Data excerpts:

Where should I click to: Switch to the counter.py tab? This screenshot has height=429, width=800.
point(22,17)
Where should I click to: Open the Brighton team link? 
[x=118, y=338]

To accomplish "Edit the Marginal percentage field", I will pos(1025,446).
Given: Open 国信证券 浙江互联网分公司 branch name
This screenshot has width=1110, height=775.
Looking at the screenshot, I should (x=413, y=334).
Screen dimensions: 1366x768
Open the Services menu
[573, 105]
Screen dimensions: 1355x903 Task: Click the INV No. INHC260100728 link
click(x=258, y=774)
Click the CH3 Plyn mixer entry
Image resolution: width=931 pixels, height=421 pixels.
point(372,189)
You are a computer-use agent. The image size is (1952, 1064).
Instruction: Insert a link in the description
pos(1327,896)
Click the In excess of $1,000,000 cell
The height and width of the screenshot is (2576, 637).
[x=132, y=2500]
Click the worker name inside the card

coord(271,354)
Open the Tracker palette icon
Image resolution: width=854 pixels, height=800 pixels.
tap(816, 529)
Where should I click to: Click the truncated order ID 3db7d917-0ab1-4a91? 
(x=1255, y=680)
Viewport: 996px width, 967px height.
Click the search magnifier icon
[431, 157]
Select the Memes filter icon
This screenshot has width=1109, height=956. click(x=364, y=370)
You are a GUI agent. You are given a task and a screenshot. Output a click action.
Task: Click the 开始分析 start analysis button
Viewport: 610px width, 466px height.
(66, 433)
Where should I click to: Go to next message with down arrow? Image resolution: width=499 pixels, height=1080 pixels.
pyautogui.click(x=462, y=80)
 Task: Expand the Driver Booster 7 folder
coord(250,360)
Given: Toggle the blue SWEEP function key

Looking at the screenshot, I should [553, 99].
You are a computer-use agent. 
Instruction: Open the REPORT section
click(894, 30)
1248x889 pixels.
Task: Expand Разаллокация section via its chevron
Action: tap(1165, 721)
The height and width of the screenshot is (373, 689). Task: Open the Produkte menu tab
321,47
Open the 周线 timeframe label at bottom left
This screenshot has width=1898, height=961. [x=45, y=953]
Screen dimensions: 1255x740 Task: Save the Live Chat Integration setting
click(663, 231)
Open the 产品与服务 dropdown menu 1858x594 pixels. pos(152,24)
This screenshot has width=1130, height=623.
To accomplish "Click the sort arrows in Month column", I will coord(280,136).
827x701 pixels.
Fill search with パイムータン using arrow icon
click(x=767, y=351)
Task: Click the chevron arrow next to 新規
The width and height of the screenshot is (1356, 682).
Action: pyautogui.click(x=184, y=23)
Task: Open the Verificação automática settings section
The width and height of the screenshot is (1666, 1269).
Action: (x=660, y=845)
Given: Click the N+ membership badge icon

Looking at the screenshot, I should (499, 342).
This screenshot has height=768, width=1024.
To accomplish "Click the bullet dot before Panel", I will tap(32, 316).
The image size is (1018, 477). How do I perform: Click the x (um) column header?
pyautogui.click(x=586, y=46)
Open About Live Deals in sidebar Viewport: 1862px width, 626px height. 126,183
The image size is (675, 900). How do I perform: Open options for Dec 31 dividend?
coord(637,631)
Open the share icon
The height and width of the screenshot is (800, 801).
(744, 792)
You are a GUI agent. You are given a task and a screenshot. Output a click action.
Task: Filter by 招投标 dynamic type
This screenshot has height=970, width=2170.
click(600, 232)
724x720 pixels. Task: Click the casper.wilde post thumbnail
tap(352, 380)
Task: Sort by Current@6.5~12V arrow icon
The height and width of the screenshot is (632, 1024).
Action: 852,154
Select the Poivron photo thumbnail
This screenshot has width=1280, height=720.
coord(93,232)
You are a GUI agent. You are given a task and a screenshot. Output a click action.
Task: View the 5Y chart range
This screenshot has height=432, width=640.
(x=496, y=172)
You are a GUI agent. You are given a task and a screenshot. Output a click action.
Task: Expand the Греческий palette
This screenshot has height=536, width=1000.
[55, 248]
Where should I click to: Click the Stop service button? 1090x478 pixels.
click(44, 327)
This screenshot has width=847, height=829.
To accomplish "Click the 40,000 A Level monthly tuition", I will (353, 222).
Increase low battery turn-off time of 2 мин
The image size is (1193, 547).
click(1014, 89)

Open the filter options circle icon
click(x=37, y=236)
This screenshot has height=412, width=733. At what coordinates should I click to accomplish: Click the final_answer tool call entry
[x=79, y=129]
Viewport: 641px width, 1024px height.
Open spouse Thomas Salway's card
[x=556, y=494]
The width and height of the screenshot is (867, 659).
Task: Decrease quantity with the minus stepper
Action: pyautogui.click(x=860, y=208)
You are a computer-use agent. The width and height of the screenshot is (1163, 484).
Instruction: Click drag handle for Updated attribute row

Task instructions =
Each entry must be retyped exactly as it was written above.

Response to this exercise =
Where should I click to: Switch to the counter.py tab? This screenshot has height=429, width=800.
point(22,17)
Where should I click to: Open the Brighton team link? 
[x=118, y=338]

To accomplish "Edit the Marginal percentage field", I will pos(1025,446).
Given: Open 国信证券 浙江互联网分公司 branch name
This screenshot has width=1110, height=775.
Looking at the screenshot, I should (x=413, y=334).
Screen dimensions: 1366x768
Open the Services menu
[573, 105]
Screen dimensions: 1355x903 Task: Click the INV No. INHC260100728 link
click(x=258, y=774)
Click the CH3 Plyn mixer entry
Image resolution: width=931 pixels, height=421 pixels.
point(372,189)
You are a computer-use agent. The image size is (1952, 1064).
Instruction: Insert a link in the description
pos(1327,896)
Click the In excess of $1,000,000 cell
The height and width of the screenshot is (2576, 637).
[x=132, y=2500]
Click the worker name inside the card

coord(271,354)
Open the Tracker palette icon
Image resolution: width=854 pixels, height=800 pixels.
tap(816, 529)
Where should I click to: Click the truncated order ID 3db7d917-0ab1-4a91? 
(x=1255, y=680)
Viewport: 996px width, 967px height.
Click the search magnifier icon
[431, 157]
Select the Memes filter icon
This screenshot has width=1109, height=956. click(x=364, y=370)
You are a GUI agent. You are given a task and a screenshot. Output a click action.
Task: Click the 开始分析 start analysis button
Viewport: 610px width, 466px height.
(66, 433)
Where should I click to: Go to next message with down arrow? Image resolution: width=499 pixels, height=1080 pixels.
pyautogui.click(x=462, y=80)
 Task: Expand the Driver Booster 7 folder
coord(250,360)
Given: Toggle the blue SWEEP function key

Looking at the screenshot, I should [553, 99].
You are a computer-use agent. 
Instruction: Open the REPORT section
click(894, 30)
1248x889 pixels.
Task: Expand Разаллокация section via its chevron
Action: tap(1165, 721)
The height and width of the screenshot is (373, 689). Task: Open the Produkte menu tab
321,47
Open the 周线 timeframe label at bottom left
This screenshot has width=1898, height=961. [x=45, y=953]
Screen dimensions: 1255x740 Task: Save the Live Chat Integration setting
click(663, 231)
Open the 产品与服务 dropdown menu 1858x594 pixels. pos(152,24)
This screenshot has width=1130, height=623.
To accomplish "Click the sort arrows in Month column", I will coord(280,136).
827x701 pixels.
Fill search with パイムータン using arrow icon
click(x=767, y=351)
Task: Click the chevron arrow next to 新規
The width and height of the screenshot is (1356, 682).
Action: pyautogui.click(x=184, y=23)
Task: Open the Verificação automática settings section
The width and height of the screenshot is (1666, 1269).
Action: (x=660, y=845)
Given: Click the N+ membership badge icon

Looking at the screenshot, I should (499, 342).
This screenshot has height=768, width=1024.
To accomplish "Click the bullet dot before Panel", I will tap(32, 316).
The image size is (1018, 477). How do I perform: Click the x (um) column header?
pyautogui.click(x=586, y=46)
Open About Live Deals in sidebar Viewport: 1862px width, 626px height. 126,183
The image size is (675, 900). How do I perform: Open options for Dec 31 dividend?
coord(637,631)
Open the share icon
The height and width of the screenshot is (800, 801).
(744, 792)
You are a GUI agent. You are given a task and a screenshot. Output a click action.
Task: Filter by 招投标 dynamic type
This screenshot has height=970, width=2170.
click(600, 232)
724x720 pixels. Task: Click the casper.wilde post thumbnail
tap(352, 380)
Task: Sort by Current@6.5~12V arrow icon
The height and width of the screenshot is (632, 1024).
Action: 852,154
Select the Poivron photo thumbnail
This screenshot has width=1280, height=720.
coord(93,232)
You are a GUI agent. You are given a task and a screenshot. Output a click action.
Task: View the 5Y chart range
This screenshot has height=432, width=640.
(x=496, y=172)
You are a GUI agent. You are given a task and a screenshot. Output a click action.
Task: Expand the Греческий palette
This screenshot has height=536, width=1000.
[55, 248]
Where should I click to: Click the Stop service button? 1090x478 pixels.
click(44, 327)
This screenshot has width=847, height=829.
To accomplish "Click the 40,000 A Level monthly tuition", I will (353, 222).
Increase low battery turn-off time of 2 мин
The image size is (1193, 547).
click(1014, 89)

Open the filter options circle icon
click(x=37, y=236)
This screenshot has height=412, width=733. At what coordinates should I click to accomplish: Click the final_answer tool call entry
[x=79, y=129]
Viewport: 641px width, 1024px height.
Open spouse Thomas Salway's card
[x=556, y=494]
The width and height of the screenshot is (867, 659).
Task: Decrease quantity with the minus stepper
Action: pyautogui.click(x=860, y=208)
You are a computer-use agent. The width and height of the screenshot is (1163, 484).
Instruction: Click drag handle for Updated attribute row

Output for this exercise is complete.